We’ve discussed three major phenomena to describe the political process:
1) The ‘irrationality’ of voting and widespread voter ignorance.
2) The popularity of voting despite the ‘irrationality’ of it.
3) The seeming unawareness of the electorate of the ‘irrationality’ of voting. Voting is taken seriously.

Some argue that Political Ignorance can explain these three traits better than ‘rational irrationality’ or ‘rational ignorance.’

This brings us back to our first and most important point – the world is extremely complex. Even the most brilliant among us are largely ignorant of the workings of the world. Advancing our knowledge – whether scientific, practical, or social – is the great challenge we face.

People use various rules and social norms to structure their lives. Many of these – manners for instance – are cultural. People learn from those around them, and emulate behaviors which seem to work well or meet social approval.

Political ideologies also serve as a useful ‘rule’. For instance, ideologies simplify the world and help people make sense of complex politics. Ideologies offer (often deceptively) simple arguments for how politics works. The world becomes easier to understand, and an ideology becomes integrated into a person’s identity. This is an attractive way to deal with complexity.

Since the logic of these ideological arguments seems rigorous, a person’s ideology can seem irrefutably true to themselves. A person’s ideological identity is difficult to challenge. Those who disagree can easily be painted as evil, or as ‘conspirators’ in a malevolent rival group – rather than as people who are merely looking at different aspects of the same complex phenomenon. This argument suggests that we should see high levels of anger and emotional attacks on opponents from rival ideologies, as we do.

It’s worth noting that Political Ignorance is in part a critique of Public Choice theory. While Public Choice uses traditional economics to model voters, Senators, bureaucrats and everyone in-between as self-interested (and extremely rational!), Political Ignorance considers the ideology, culture, complicated motives, and, of course, ignorance of political actors. This does not mean that Public Choice does not offer anything to those trying to understand political life, but it does mean that other areas must also be considered.

What does Political Ignorance mean for radical social entrepreneurs?

We are all Politically Ignorant to some extent. Radical social entrepreneurs must be aware of the toxic effect of rigid mindsets. Constructive ideas may never even be entertained because they are seen as ‘tainted’ by another ideology.

But a good idea is a good idea, and entrepreneurs are well-situated to overcome these problems plaguing politics. A project either achieves its social goals or it doesn’t. Instead of arguing in theory, where ideologies reach irreconcilable differences, radical social entrepreneurs can put ideas into action.

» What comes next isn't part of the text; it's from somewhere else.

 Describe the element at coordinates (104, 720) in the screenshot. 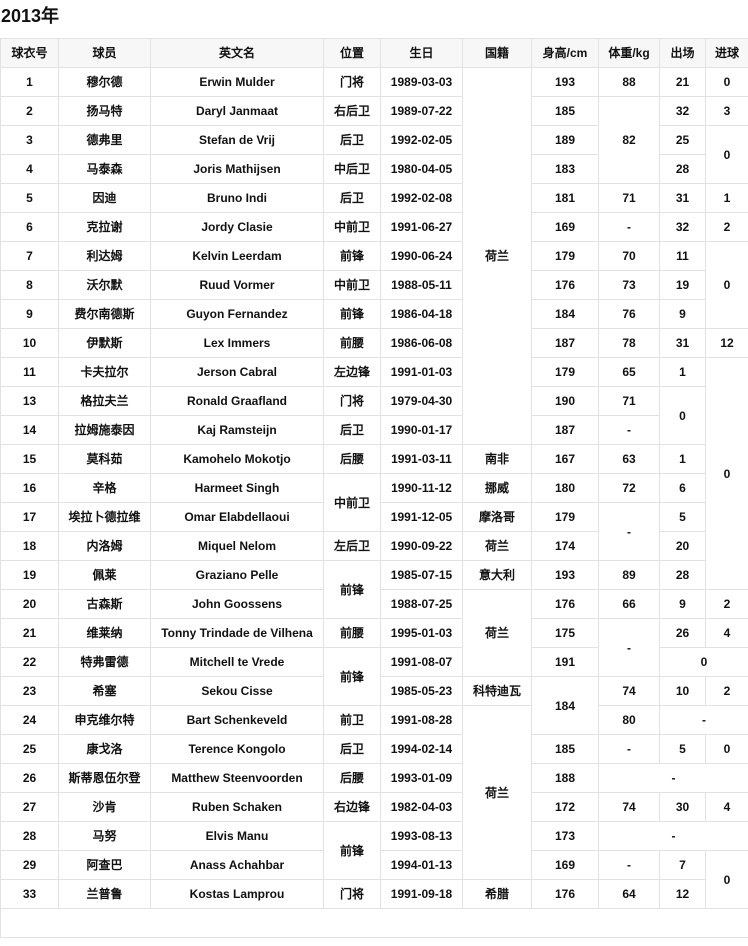

I see `table-cell: 申克维尔特` at that location.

Political Ignorance also suggests that structural changes in politics can help people become less ideological and spur social progress at the same time. Smaller, more decentralized polities operating in the Polycentric Law paradigm and through projects like Free Cities put radical social entrepreneurs on the frontlines of fighting Political Ignorance. More transparent systems can be combined with new initiatives for civic engagement. Smaller polities also mean votes and individual voices matter more. The increased power of Voice combines with the ultimate power of Exit to build responsible (and responsive!) governance.